Em Porto Alegre, Karin frequentou o atelier de Iberê Camargo antes de se mudar para Berlim, experiência que definiu sua busca como jovem. Vivia no bairro boêmio de Charlottenburg, estudava na famosa HDK (Universidade de Artes de Berlim), onde presenciou palestra de Joseph Beuys. Em 1982, em plena Guerra Fria, ao fazer uma performance no rio Spree a jovem artista quase foi presa pela polícia de Berlim Oriental não tivesse ela dado no pé ao sacar o perigo iminente. Sabia que a polícia russa, armada até os dentes, não tinha dó, pois volta e meia era obrigada a passar pelo histórico Checkpoint Charlie para visitar os avós paternos no lado temeroso do Muro que dividiu a Europa de 1961 a 1989.
De volta ao Brasil, foi Paulo Herkenhoff quem indicou sua obra aos curadores da antológica exposição no Rio, em 1984, “Como Vai Você, Geração 80?”. Dois anos depois, fez uma residência artística na Millay Colony, no estado de Nova York, e teve seu trabalho selecionado por não menos que Louise Bourgeois.
Expôs nas Bienais de São Paulo de 1985 no segmento ‘Expressionismo Heranças e Afinidades’, depois em 1987, e mais tarde em 2002. Sua primeira exposição individual institucional em São Paulo aconteceu no Instituto Tomie Ohtake, em 2018, com curadoria de Paulo Miyada.

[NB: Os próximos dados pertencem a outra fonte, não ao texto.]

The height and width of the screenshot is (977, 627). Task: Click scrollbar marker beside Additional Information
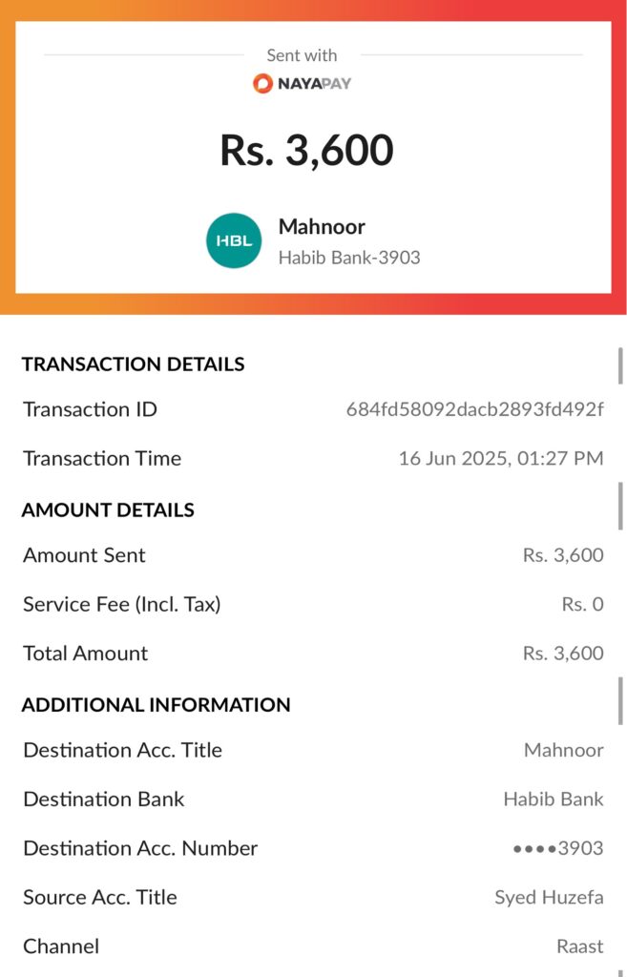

A extinta editora Cosac Naify publicou um livro sobre sua obra e, desde 2005, a artista expõe em nossa galeria. Karin é uma aventureira do mundo real, mas Karin, a pintora, sabe que pintar tange o mundo invisível do pensamento, dos sentimentos, do misticismo. Como ela mesma diz, a busca pela verdade liberta.